Stéphane Durand-Souffland est chroniqueur judiciaire au Figaro : l’écriture est celle de la chronique judiciaire lambda, telle que se targuent de la pratiquer, dans chaque rédaction de PQR, quelques journalistes vieux routiers des salles d’audience locales. En l’occurrence, et contrairement à ce que le titre peut faire redouter, l’approche n’est pas si racoleuse que ça : on ne trouve dans ces récits pas plus de mélodrame, pas plus de sordide, pas plus de goût du secret que la réalité n’en comporte déjà.
L’auteur affirme s’intéresser au procès plutôt qu’au fait divers qui l’a suscité. Dans la pratique, il présente brièvement chaque affaire, et apporte des éclaircissements ponctuels sur tel ou tel de ses aspects, sans la compréhension desquels la lecture de ses récits serait très laborieuse – voire impossible.

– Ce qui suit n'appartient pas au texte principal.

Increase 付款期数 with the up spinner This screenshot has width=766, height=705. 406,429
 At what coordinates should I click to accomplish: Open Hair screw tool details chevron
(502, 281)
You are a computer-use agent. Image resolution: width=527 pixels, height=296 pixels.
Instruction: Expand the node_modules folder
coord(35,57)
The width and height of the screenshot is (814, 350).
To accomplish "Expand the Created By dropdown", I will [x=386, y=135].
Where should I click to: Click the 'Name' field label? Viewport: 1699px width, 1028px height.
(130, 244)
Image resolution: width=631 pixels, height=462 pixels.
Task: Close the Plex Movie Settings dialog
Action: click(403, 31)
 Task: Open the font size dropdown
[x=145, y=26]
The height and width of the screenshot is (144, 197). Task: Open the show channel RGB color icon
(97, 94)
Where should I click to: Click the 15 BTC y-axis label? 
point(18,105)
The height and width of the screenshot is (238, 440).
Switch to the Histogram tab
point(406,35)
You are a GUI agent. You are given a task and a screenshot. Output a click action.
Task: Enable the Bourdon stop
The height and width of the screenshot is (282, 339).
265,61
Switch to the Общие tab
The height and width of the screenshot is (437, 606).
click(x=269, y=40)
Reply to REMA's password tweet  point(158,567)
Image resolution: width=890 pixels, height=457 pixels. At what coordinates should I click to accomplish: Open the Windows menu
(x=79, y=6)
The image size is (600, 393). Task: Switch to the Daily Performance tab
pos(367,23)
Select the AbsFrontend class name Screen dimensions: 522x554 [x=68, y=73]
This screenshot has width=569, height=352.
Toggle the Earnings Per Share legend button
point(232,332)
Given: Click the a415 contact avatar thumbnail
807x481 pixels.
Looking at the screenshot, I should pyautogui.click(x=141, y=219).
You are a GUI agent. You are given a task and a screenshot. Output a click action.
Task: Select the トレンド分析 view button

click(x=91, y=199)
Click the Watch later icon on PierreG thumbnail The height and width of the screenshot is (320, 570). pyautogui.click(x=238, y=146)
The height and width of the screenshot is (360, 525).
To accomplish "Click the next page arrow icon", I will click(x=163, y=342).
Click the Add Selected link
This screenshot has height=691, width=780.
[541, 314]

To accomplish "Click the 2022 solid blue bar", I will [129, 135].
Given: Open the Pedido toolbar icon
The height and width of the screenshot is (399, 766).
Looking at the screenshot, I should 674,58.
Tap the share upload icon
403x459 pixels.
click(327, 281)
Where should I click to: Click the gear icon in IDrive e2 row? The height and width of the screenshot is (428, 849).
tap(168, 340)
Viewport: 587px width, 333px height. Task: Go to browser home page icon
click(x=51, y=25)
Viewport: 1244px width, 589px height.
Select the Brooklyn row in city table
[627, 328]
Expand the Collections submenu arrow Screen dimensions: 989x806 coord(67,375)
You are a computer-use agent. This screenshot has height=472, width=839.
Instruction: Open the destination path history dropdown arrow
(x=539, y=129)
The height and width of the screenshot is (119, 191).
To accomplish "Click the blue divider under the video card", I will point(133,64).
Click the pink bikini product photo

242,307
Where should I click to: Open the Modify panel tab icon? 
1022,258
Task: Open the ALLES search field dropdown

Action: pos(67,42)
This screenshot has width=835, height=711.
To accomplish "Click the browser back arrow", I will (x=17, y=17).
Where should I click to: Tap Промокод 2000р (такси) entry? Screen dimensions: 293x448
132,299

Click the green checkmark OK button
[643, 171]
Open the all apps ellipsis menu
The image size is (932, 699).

Pour des lecteurs de ma génération (c’est-à-dire auxquels chaque nom d’affaire dit quelque chose pour en avoir entendu parler) mais pas spécialement intéressés par l’actualité judiciaire, ce n’est pas inutile.
Du reste, aussi modeste que soit l’approche de l’ouvrage – très peu de théorisation, un goût pour l’anecdote révélatrice plutôt que pour la réflexion –, elle n’empêche pas le lecteur de réfléchir. Mais ce que celui-ci peut penser dépend de la réalité, non pas de son écriture. C’est bien dans la réalité qu’on dit de François Besse qu’il « s’est tellement évadé qu’on ne sait plus quelles portions de peines correspondant à quels méfaits il a purgées » (p. 65). Dans la réalité encore qu’un expert, pour expliquer aux jurés qu’un accusé fou refuse d’avouer un crime, « démontre qu’on peut être fou et ne pas avoir pour autant “envie de se regarder comme un tueur d’enfant” » (p. 232). Dans la réalité toujours qu’à propos d’un homme qui a tué ses deux femmes successives, un autre expert moins vétilleux « note qu’il convient d’“émettre des réserves en ce qui concerne son aptitude à s’engager à l’avenir de façon adaptée dans une relation de type conjugal” » (p. 84)…
Les réflexions soulevées par ces passages, un lecteur qui s’intéresse au fonctionnement de la justice se les est faites – avec d’autres – depuis longtemps. « J’aime tellement la justice que je voudrais qu’elle éblouisse quand elle est rendue », déclare l’auteur (p. 11). On ne partage pas tous entièrement son avis. Reste que les affaires choisies sont suffisamment variées pour traiter différents aspects : accusés monstrueux, experts inquiétants, magistrats et avocats perdus, malhonnêtes ou brillants… À ce titre, Frissons d’assises constitue une piqûre de rappel, bien davantage qu’une approche éblouissante de nouveauté. Voilà pour les lettres.
(1) Pour les amateurs de listes : les procès Guy Georges, Alègre, Besse, Ben Salah, Catineau, Outreau, Émile Louis, Hotyat, Colonna, Fourniret, Clearstream (le seul qui fait mentir le titre du recueil), Viguier, Bissonnet et Hégo-Moitoiret.